We decided to treat our patient conservatively on medicines alone and to continue to follow up in our clinic. This decision was made as she was asymptomatic with a chronic coronary artery dissection. This was also guided by the nonviable myocardium seen on MPI. Unfortunately, the patient was lost to follow-up and further testing and surveillance could not be carried out.
In patients with SCAD aggressive risk factor modification and guideline-based medical therapy should be initiated. It is important to counsel female patients with SCAD to use contraception and to avoid pregnancy as the risk of recurrence SCAD is high, some studies showing it to have an incidence of 25% in the peripartum period, mostly in the first 2 weeks postpartum [9]. Our patient had one prior pregnancy in the past, about 8 years previously and it is possible that she may have had a silent myocardial infarction with SCAD at that time. But it is unusual for such an event to be asymptomatic. She also never had any prior ECG done, and hence none was available for comparison.
Patients should be followed for any symptoms of recurrent ischemia. MPI is the preferred imaging modality for surveillance over coronary angiography [10] while coronary computed tomography continues to be the best modality to follow-up on SCAD cases that were managed medically since it provides non-invasive imaging of coronary artery disease. This was also shown in one study conducted by Roura et al. recently [11]. Contemporary data prefer coronary angiography after 4–6 weeks of diagnosis, to assess for resolution of the dissection, and even suggest late angiography at around 6–9 months. This is based on data which have shown late progression of dissection in some patients that may require intervention [6]. Mortality from SCAD appears low in modern series, with most deaths occurring soon after the onset of symptoms [2].

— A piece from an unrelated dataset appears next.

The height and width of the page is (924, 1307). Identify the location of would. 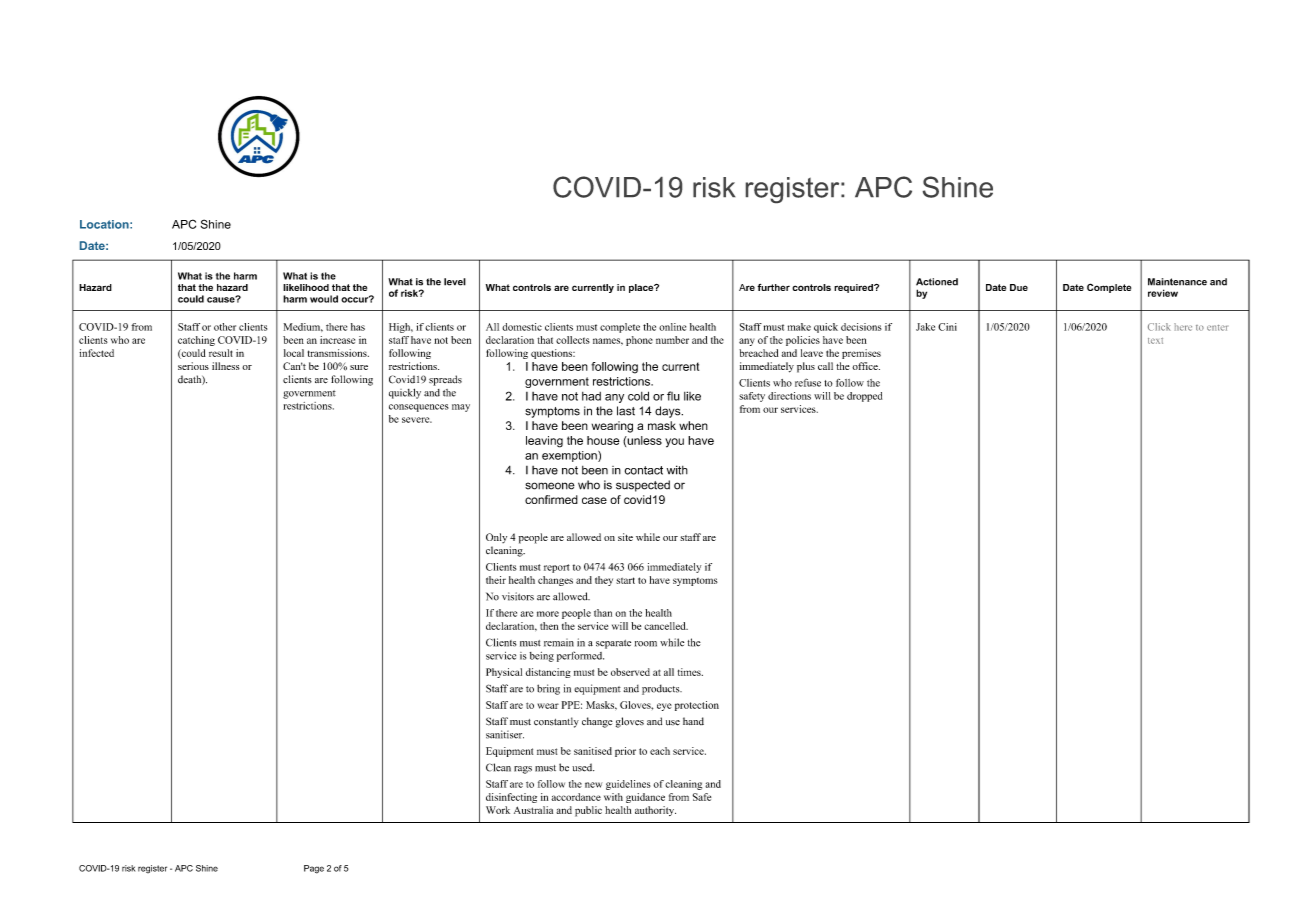
(324, 299).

SCAD is a rare disease of young adults and presents acutely with sudden cardiac death, chest pain, ACS, and malignant ventricular arrhythmia. Our report highlights the fact that even though it is unusual and rare SCAD can be silent. A number of different predisposing factors have been reported in the literature, including chronic inflammatory state, which we believe predisposed our patient to SCAD. Once the patient survives the acute episode the prognosis is fairly good. In general treatment should be individualized, as there is no specific guideline on how to manage these patients. An aggressive strategy should be pursued if large territory is involved or the patient is hemodynamically unstable or actively symptomatic. On long-term follow-up these patients are at risk of recurrence, especially women. Therefore, it is important to counsel woman against pregnancy, which is an important risk factor in this cohort. Our patient was also found to have untreated syphilis. There is little, if any, literature on association with syphilis and coronary artery dissection. Syphilis infection has been associated with disease of the aorta but rarely has been shown to cause coronary artery aneurysm and/or dissection. Whether presence of syphilis infection in our case is of any significance to our case is unknown. Hence, more research is required to find a causal association of syphilitic infection and incidence of coronary artery dissection.
Conflict of interest
The authors declare that there is no conflict of interest.